- Most workers (82%) know their worth in the labor market, and less than half think they're paid an appropriate amount, according to the Robert Half 2020 Salary Guides. Survey respondents appear more savvy about their compensation, with 73% reporting that they compared their salary against online market rates, salary guides or job postings in the last 12 months and 54% admitting that they shared salary information with co-workers. The Salary Guides compiled data from 1,000 U.S. workers and 2,800 workers in 28 U.S. markets.

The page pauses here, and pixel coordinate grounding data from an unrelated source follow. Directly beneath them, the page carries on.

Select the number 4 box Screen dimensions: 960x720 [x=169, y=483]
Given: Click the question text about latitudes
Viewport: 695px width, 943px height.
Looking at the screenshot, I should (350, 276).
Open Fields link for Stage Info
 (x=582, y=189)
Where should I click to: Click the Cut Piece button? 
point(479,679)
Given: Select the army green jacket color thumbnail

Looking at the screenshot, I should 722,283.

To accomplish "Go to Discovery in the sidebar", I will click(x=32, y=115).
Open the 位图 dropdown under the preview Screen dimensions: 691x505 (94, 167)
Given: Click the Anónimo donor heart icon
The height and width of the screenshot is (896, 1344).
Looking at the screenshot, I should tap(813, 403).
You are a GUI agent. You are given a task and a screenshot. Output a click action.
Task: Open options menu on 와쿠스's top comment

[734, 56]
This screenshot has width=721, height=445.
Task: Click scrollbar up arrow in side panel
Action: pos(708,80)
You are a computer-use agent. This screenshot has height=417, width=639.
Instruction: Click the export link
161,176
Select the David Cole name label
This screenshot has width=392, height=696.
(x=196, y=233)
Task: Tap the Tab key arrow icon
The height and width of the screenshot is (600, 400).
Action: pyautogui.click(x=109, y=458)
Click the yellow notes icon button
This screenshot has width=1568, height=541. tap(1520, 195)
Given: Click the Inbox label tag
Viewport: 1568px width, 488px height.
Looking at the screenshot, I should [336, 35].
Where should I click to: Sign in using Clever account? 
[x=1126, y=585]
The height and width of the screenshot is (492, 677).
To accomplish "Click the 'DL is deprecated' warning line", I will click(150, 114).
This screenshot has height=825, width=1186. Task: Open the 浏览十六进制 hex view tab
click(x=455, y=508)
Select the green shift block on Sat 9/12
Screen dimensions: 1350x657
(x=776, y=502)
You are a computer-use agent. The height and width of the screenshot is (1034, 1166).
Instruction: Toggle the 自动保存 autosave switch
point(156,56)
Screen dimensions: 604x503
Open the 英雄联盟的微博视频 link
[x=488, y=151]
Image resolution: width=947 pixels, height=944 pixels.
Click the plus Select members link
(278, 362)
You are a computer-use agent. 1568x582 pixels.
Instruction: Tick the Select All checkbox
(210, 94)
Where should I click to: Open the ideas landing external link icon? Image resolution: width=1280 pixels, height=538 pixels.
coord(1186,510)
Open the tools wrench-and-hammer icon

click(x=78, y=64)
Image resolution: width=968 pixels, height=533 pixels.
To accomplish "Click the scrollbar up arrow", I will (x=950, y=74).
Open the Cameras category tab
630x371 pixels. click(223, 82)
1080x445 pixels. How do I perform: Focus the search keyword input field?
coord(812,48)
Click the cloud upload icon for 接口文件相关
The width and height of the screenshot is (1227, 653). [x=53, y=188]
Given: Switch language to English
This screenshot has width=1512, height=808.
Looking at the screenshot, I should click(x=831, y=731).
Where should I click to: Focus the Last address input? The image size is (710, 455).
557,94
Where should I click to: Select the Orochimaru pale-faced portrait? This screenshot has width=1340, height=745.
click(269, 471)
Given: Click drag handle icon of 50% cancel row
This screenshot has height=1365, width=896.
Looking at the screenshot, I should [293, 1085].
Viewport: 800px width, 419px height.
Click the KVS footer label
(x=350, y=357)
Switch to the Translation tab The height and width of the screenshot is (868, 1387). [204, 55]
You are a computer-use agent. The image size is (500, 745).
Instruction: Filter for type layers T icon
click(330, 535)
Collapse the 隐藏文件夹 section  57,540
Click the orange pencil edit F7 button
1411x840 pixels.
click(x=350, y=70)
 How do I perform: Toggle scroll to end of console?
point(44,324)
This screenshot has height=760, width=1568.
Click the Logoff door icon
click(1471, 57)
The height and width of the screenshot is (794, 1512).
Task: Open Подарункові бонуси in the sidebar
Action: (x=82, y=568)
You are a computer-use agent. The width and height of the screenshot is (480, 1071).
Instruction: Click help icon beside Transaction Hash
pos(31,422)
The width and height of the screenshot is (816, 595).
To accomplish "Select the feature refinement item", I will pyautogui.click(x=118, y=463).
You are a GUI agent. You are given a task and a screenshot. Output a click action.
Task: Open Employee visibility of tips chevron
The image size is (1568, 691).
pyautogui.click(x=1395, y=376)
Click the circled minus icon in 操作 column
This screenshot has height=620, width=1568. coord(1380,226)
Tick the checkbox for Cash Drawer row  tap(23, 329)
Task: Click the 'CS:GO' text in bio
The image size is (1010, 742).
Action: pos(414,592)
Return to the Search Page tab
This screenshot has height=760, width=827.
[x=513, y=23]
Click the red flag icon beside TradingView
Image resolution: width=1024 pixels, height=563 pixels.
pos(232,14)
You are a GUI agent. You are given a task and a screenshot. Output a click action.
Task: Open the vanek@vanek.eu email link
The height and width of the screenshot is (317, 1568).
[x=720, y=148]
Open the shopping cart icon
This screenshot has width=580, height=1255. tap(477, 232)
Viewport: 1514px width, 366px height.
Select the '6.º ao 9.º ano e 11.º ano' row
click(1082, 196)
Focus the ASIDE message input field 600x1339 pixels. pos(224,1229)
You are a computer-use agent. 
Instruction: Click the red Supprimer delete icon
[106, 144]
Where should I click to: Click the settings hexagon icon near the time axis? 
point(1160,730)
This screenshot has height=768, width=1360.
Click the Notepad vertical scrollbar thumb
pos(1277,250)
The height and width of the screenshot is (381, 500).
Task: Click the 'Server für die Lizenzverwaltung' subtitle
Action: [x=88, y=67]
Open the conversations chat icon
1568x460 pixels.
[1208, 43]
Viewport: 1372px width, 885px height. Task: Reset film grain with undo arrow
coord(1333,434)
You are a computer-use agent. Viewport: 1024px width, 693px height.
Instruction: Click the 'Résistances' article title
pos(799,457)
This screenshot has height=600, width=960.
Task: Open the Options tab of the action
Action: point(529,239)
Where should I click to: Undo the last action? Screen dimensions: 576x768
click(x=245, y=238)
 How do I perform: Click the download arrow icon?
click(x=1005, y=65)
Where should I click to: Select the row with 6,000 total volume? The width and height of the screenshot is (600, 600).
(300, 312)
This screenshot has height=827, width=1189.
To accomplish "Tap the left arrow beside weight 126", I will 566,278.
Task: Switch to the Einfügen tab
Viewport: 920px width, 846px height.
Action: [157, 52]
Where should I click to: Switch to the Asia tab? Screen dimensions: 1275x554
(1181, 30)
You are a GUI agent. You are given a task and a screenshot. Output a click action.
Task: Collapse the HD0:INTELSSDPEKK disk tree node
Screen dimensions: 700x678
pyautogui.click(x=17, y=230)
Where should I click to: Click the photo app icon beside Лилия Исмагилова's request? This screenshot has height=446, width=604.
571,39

- In other findings, 57% of the respondents said they believe a stronger economy helped their earning capacity. Of those who didn't believe the economy helped their salary, 34% said their company offered only small pay increases, and 31% said they would have to leave their job to see a significant pay raise. More men than women felt knowledgeable about their monetary worth, and half of women think they're underpaid, compared to 41% of men, Robert Half said.
- According to Robert Half, most respondents who talked salary with colleagues did nothing with this information, but 28% of respondents used the findings to ask for a raise.
With more access to pay information online, workers are more knowledgeable about their worth in the labor market. Today workers can find pay rates on certain job boards, compare salaries with fellow workers and quit their jobs for better-paying opportunities — especially in an employee-driven market. In Mercer's 2019 Global Talent Trends Study, 20% of respondents said they would quit their jobs for higher-paying ones elsewhere. Among HR leaders in the same study, however, only 6% said they thought noncompetitive salaries drove workers to quit.
With so much compensation data available, employer pay transparency may help build employees' trust while keeping turnover in check. Experts say employers should decide what kinds of pay information and how much pay information to disclose. "Many external factors are putting pressure on employers to be more transparent about compensation," Paul Hastings Partner Felicia Davis previously told HR Dive. "Employees are asking more questions, shareholder groups are asking employers to be more transparent, and foreign countries are asking for more information to be reported."
As for how much compensation data to disclose, Davis said employers can be transparent about their overall compensation philosophy and how they set compensation — as well as how they evaluate performance, salary increases and bonuses — without revealing what every employee earns on a spreadsheet.